-- THE INPUT follows --

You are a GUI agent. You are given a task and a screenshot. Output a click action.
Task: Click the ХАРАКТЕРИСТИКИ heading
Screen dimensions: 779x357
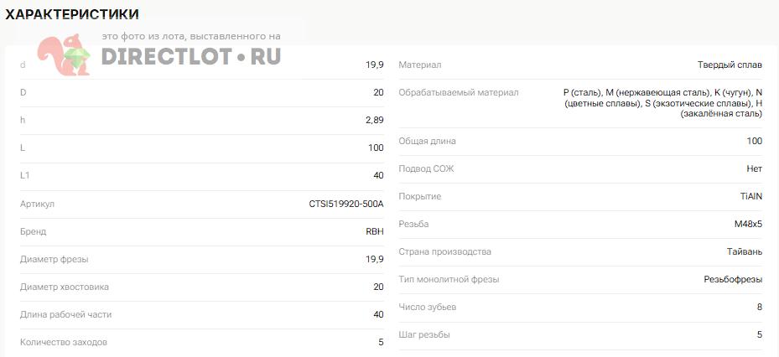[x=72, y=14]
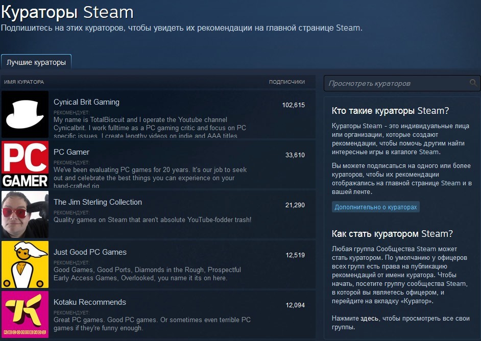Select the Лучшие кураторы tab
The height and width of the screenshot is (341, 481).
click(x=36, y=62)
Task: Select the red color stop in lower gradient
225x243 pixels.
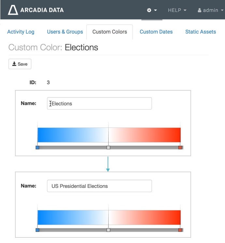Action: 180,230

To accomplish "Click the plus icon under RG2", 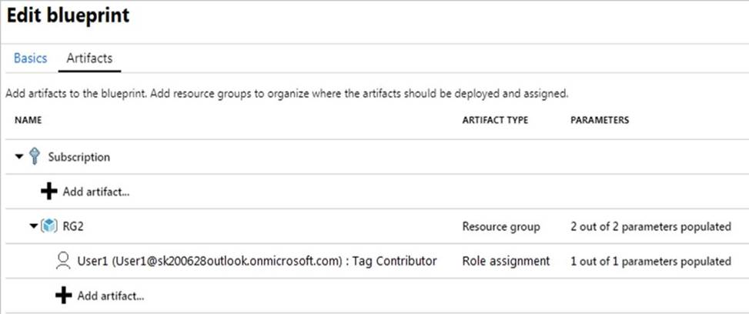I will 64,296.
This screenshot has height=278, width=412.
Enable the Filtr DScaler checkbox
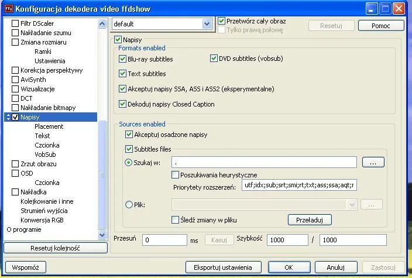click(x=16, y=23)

-- THE INPUT concluded --
-- THE INPUT follows --

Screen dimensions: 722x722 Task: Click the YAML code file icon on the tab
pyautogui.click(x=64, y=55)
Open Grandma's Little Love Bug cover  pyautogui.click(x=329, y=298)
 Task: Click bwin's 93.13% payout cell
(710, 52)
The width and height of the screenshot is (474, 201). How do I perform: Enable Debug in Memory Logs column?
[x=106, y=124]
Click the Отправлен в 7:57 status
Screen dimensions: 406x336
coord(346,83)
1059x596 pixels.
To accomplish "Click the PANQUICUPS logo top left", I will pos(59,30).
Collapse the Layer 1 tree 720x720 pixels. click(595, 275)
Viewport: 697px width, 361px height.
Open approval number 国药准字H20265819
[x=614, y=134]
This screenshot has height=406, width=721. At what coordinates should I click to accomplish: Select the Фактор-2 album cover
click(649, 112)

-- THE INPUT concluded --

WORK ITEM → In the material above, find the line containing "Task: Click bwin's 93.13% payout cell" and the line containing "Viewport: 697px width, 361px height.", then write out exactly those two lines and every line between them, and nothing more.

OUTPUT OF THE EXERCISE →
 Task: Click bwin's 93.13% payout cell
(710, 52)
The width and height of the screenshot is (474, 201). How do I perform: Enable Debug in Memory Logs column?
[x=106, y=124]
Click the Отправлен в 7:57 status
Screen dimensions: 406x336
coord(346,83)
1059x596 pixels.
To accomplish "Click the PANQUICUPS logo top left", I will pos(59,30).
Collapse the Layer 1 tree 720x720 pixels. click(595, 275)
Viewport: 697px width, 361px height.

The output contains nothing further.